-- MATERIAL FOR THIS TASK follows --

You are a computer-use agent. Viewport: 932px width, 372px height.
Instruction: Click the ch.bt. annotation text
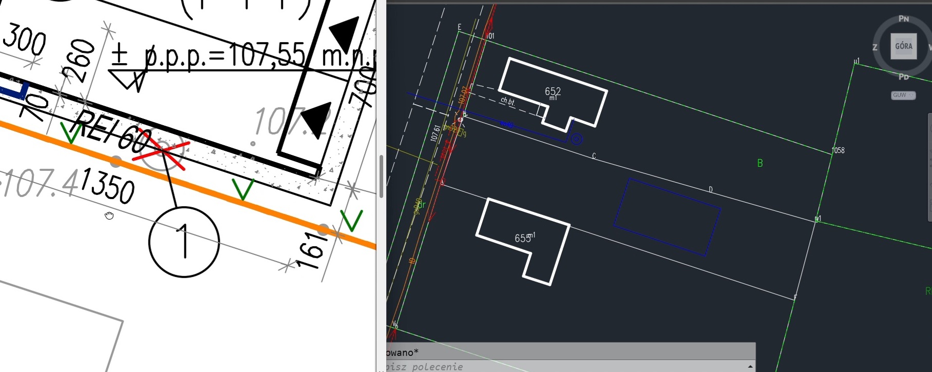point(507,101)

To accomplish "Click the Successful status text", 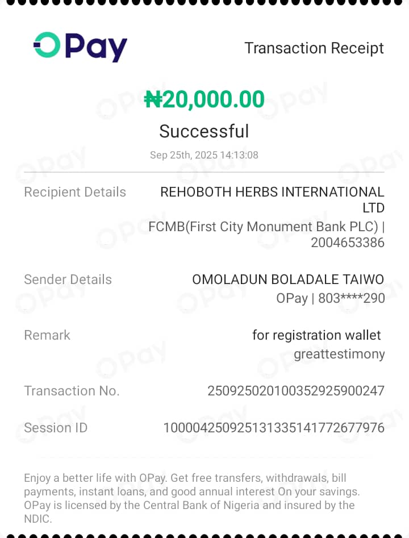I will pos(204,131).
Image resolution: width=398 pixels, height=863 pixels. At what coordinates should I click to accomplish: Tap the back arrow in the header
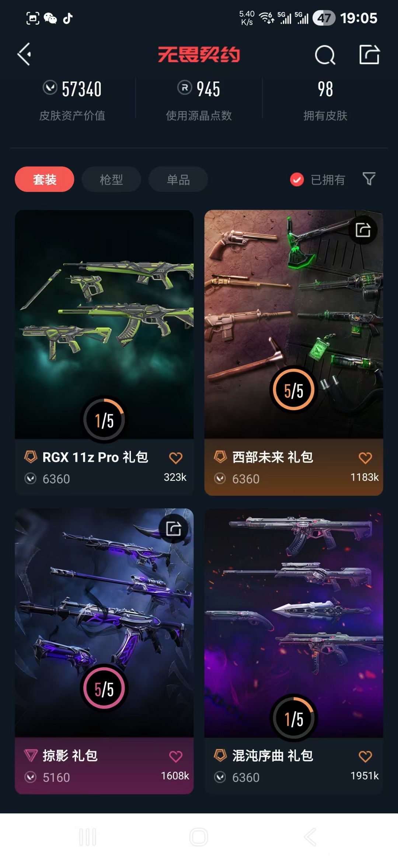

-- MATERIAL FOR THIS TASK concluded --
-- MATERIAL FOR THIS TASK follows --

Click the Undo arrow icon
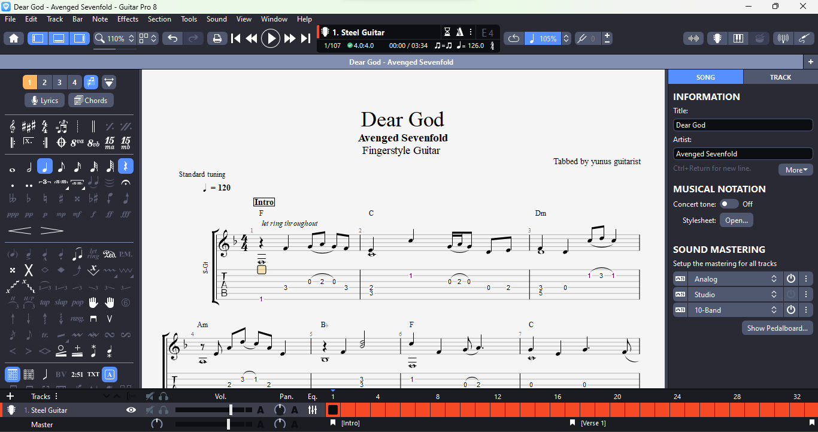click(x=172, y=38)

-- MATERIAL FOR THIS TASK concluded --

In the material above, tally every line with the string "width" in it, then give that number alone.

## FINAL ANSWER
2